In your answer, every line of the records should be written out exactly.

------ Extracted records

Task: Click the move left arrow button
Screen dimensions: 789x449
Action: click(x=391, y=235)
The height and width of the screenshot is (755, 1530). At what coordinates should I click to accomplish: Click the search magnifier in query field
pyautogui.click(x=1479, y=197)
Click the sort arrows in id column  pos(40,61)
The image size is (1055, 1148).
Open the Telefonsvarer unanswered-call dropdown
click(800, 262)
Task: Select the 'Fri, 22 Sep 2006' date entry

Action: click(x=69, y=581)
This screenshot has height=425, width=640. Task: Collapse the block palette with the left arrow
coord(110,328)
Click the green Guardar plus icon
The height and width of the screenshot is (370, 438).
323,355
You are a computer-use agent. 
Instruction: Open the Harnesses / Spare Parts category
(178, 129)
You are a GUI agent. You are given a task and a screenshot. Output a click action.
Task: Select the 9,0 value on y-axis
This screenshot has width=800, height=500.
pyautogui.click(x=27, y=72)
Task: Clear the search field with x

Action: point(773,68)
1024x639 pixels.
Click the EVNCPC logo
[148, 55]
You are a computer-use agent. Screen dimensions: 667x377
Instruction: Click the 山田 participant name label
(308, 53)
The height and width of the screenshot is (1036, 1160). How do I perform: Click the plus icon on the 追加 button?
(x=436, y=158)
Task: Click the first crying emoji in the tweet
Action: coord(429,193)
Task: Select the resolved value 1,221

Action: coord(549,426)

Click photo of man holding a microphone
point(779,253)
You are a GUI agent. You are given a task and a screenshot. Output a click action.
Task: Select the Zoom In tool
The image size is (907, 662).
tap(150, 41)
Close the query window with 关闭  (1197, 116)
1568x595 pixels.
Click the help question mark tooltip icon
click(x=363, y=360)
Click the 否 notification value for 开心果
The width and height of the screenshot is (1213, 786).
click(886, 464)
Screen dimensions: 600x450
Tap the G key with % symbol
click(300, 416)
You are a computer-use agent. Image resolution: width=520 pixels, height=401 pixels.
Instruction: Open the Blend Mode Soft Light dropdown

------------

# [Written response]
Task: Click the move left arrow button
Screen dimensions: 789x449
Action: click(x=391, y=235)
The height and width of the screenshot is (755, 1530). At what coordinates should I click to accomplish: Click the search magnifier in query field
pyautogui.click(x=1479, y=197)
Click the sort arrows in id column  pos(40,61)
The image size is (1055, 1148).
Open the Telefonsvarer unanswered-call dropdown
click(800, 262)
Task: Select the 'Fri, 22 Sep 2006' date entry

Action: click(x=69, y=581)
This screenshot has height=425, width=640. Task: Collapse the block palette with the left arrow
coord(110,328)
Click the green Guardar plus icon
The height and width of the screenshot is (370, 438).
323,355
You are a computer-use agent. 
Instruction: Open the Harnesses / Spare Parts category
(178, 129)
You are a GUI agent. You are given a task and a screenshot. Output a click action.
Task: Select the 9,0 value on y-axis
This screenshot has width=800, height=500.
pyautogui.click(x=27, y=72)
Task: Clear the search field with x

Action: point(773,68)
1024x639 pixels.
Click the EVNCPC logo
[148, 55]
You are a computer-use agent. Screen dimensions: 667x377
Instruction: Click the 山田 participant name label
(308, 53)
The height and width of the screenshot is (1036, 1160). How do I perform: Click the plus icon on the 追加 button?
(x=436, y=158)
Task: Click the first crying emoji in the tweet
Action: coord(429,193)
Task: Select the resolved value 1,221

Action: coord(549,426)

Click photo of man holding a microphone
point(779,253)
You are a GUI agent. You are given a task and a screenshot. Output a click action.
Task: Select the Zoom In tool
The image size is (907, 662).
tap(150, 41)
Close the query window with 关闭  (1197, 116)
1568x595 pixels.
Click the help question mark tooltip icon
click(x=363, y=360)
Click the 否 notification value for 开心果
The width and height of the screenshot is (1213, 786).
click(886, 464)
Screen dimensions: 600x450
Tap the G key with % symbol
click(300, 416)
You are a computer-use agent. Image resolution: width=520 pixels, height=401 pixels.
Instruction: Open the Blend Mode Soft Light dropdown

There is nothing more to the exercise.